= Third-party access =

Third party access policies require owners of natural monopoly infrastructure facilities to grant access to those facilities to parties other than their own customers, usually competitors in the provision of the relevant services, on commercial terms comparable to those that would apply in a competitive market.

==Australia==
Third party access policies play an important role in Australia's National Competition Policy, and are applied to "essential infrastructure which cannot be economically duplicated", including gas networks, electricity transmission and distribution grids, water transportation and sewerage networks, telecommunications networks, rail networks, ports, and airports.

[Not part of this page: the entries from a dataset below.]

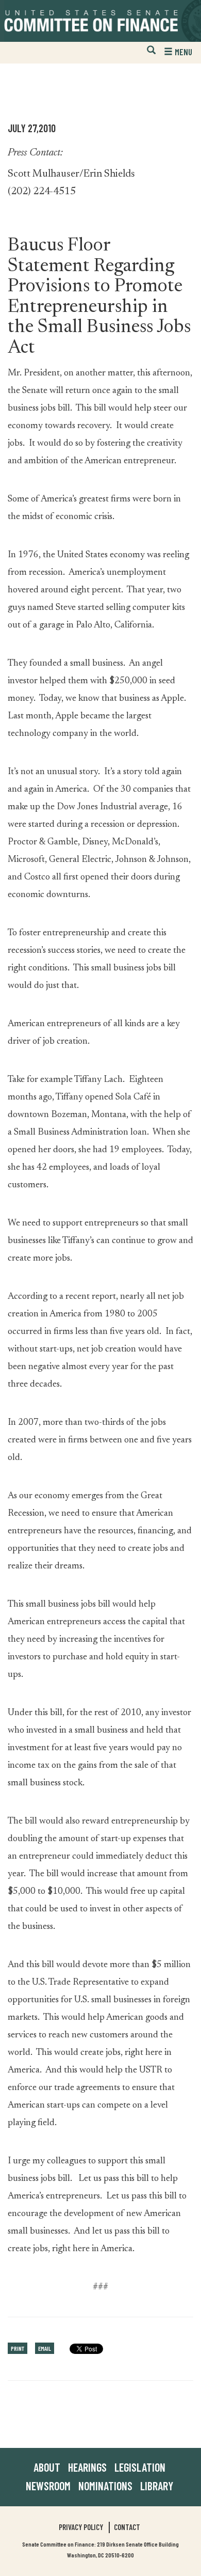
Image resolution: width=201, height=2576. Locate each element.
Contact (127, 2527)
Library (156, 2485)
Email (44, 2348)
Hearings (87, 2467)
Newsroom (48, 2485)
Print (17, 2348)
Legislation (139, 2467)
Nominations (105, 2485)
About (47, 2467)
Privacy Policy (81, 2527)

One complication in Australia is that water is generally retailed at "postage stamp" or statewide prices for social equity reasons, to ensure that rural, regional, and remote customers do not pay more than urban customers for their water. Under these prices, low-volume, high-cost remote customers cross-subsidise high-volume, low-cost urban customers. As the prices are not cost-reflective, except in a system-wide sense, they cannot be considered commercial or competitive.

==United States==
The third-party access right (‘TPA’) in the energy market context is the idea that in certain circumstances economically independent undertakings operating in the energy sector should have a legally enforceable right to access and use various energy network facilities owned by other companies.

==Europe==
The Internal Market in Electricity Directive envisage the third-party access right as a crucial element of organisation of access to the energy infrastructure system in Europe and as the main instrument for opening the Internal Energy Market to competition.